Cada vez que pasaba ella estaba allí, sonriendo, y me miraba directamente a los ojos, como lo
hace una mujer enamorada – Abel vació su vaso y quedó mirándolo a tras luz, después siguió:- En esa época pasaba por una “buena racha”, tú me entiendes, y aquella muchacha sin gracia
no estaba en mi lista, mas intuí que era “nueva” y eso siempre es un atractivo para el hombre
depredador.
Quiso el destino, la mala suerte o lo que sea, que me cruzara con ella en un paseo. Lo que pasó
después fue culpa mía, no tengo excusa. El asunto es que ella pensó, tal vez yo se lo dije en
algún momento, no lo recuerdo, que íbamos a ser novios, y seguramente se ilusionó mucho.
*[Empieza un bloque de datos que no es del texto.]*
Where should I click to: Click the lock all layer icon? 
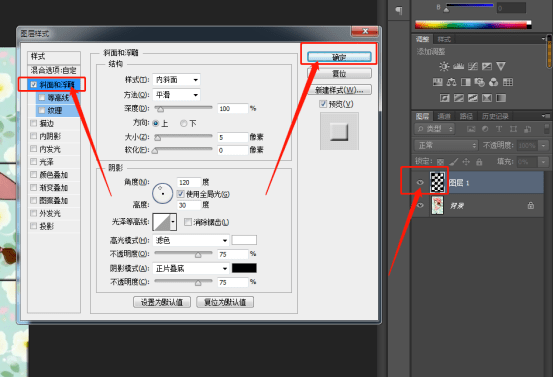click(479, 162)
Cuando se encontró con mi indiferencia se derrumbó; aparentemente era muy sensible.
Se suicidó unos días después, se ahorcó en un árbol de su casa.
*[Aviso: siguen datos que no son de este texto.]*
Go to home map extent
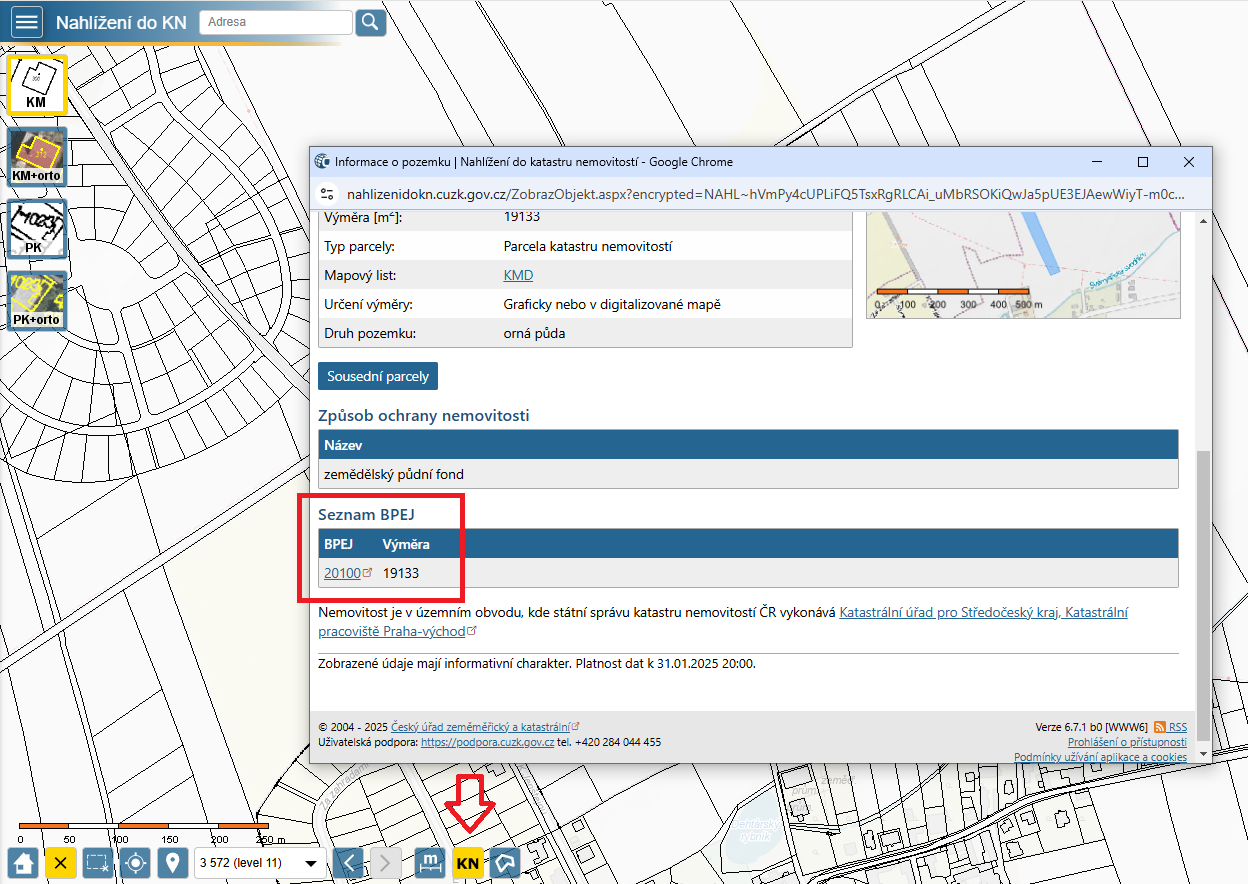This screenshot has width=1248, height=884. click(24, 862)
Tal vez no me creas lo que te diré ahora, pero desde ese día la veo… la veo muerta, pendiendo
del cuello. Siempre pasa de noche, generalmente en mi habitación. A veces sólo aparece un
instante, otras veces recorre toda la habitación, flotando sobre el piso, la cabeza hacia un lado,
por el cuello roto, pero siempre sonriendo. Se pasea para atormentarme, rodea la cama, flotando,
con los ojos casi desorbitados ¡Es horrible amigo!
Y bien ¿Crees que me merezco este castigo? – me preguntó finalmente.

– Absolutamente sí – le respondí, él bajó la cabeza, como admitiendo su culpa.

Ahora me arrepiento de haber sido tan duro; pocos días después mi amigo se suicidó.